===== THE DATA
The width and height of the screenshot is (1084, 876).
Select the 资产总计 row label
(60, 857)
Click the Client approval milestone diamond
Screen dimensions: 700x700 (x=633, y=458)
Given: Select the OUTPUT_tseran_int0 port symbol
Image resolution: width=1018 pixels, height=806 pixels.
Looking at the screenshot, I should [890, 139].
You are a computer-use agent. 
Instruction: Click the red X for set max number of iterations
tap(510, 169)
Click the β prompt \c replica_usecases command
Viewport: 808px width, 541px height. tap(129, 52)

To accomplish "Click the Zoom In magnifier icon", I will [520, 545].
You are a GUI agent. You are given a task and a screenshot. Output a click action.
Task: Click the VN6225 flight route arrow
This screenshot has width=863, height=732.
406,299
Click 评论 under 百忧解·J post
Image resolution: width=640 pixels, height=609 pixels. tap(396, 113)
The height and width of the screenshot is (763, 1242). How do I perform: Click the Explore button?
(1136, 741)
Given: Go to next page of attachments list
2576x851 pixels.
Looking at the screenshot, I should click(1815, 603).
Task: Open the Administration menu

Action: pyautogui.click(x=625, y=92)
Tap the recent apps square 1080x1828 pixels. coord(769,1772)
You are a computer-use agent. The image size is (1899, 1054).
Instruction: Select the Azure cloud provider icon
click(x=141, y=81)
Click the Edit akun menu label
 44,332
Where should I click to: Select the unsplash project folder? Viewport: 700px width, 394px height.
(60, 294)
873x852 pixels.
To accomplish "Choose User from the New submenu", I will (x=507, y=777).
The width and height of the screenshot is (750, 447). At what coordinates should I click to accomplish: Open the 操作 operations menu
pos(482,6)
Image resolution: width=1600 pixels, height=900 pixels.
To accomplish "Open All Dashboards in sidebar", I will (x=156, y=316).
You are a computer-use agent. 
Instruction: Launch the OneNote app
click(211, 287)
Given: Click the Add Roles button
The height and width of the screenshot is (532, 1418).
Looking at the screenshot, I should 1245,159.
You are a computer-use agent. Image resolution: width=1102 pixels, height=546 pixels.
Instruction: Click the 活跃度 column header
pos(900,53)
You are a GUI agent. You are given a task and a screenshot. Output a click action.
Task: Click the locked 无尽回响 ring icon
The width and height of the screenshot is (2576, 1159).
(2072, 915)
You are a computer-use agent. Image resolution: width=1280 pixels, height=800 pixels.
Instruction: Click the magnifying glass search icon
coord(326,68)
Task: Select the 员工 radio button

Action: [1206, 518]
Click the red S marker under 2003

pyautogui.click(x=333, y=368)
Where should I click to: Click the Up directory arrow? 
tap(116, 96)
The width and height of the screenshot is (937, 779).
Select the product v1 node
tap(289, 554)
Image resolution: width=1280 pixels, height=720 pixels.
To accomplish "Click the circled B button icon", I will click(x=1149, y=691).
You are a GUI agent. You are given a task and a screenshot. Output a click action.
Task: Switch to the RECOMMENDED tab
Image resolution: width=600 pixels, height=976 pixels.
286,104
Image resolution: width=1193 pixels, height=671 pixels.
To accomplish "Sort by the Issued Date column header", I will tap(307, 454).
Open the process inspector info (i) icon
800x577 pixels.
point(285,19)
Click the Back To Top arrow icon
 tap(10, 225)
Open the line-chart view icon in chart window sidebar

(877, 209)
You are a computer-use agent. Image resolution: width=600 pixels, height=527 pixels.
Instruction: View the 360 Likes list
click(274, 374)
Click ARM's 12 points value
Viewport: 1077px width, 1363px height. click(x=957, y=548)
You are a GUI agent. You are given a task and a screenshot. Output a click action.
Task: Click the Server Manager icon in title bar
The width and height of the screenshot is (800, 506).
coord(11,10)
==========
■ **WHAT TO WORK ON**
Scan the material above for the string "computer" and copy every line that has it.

■ **RESULT**
You are a computer-use agent. 
You are a computer-use agent. The image size is (1899, 1054).
You are a computer-use agent. 
You are a computer-use agent. Image resolution: width=1102 pixels, height=546 pixels.
You are a computer-use agent. Image resolution: width=1280 pixels, height=800 pixels.
You are a computer-use agent. Image resolution: width=600 pixels, height=527 pixels.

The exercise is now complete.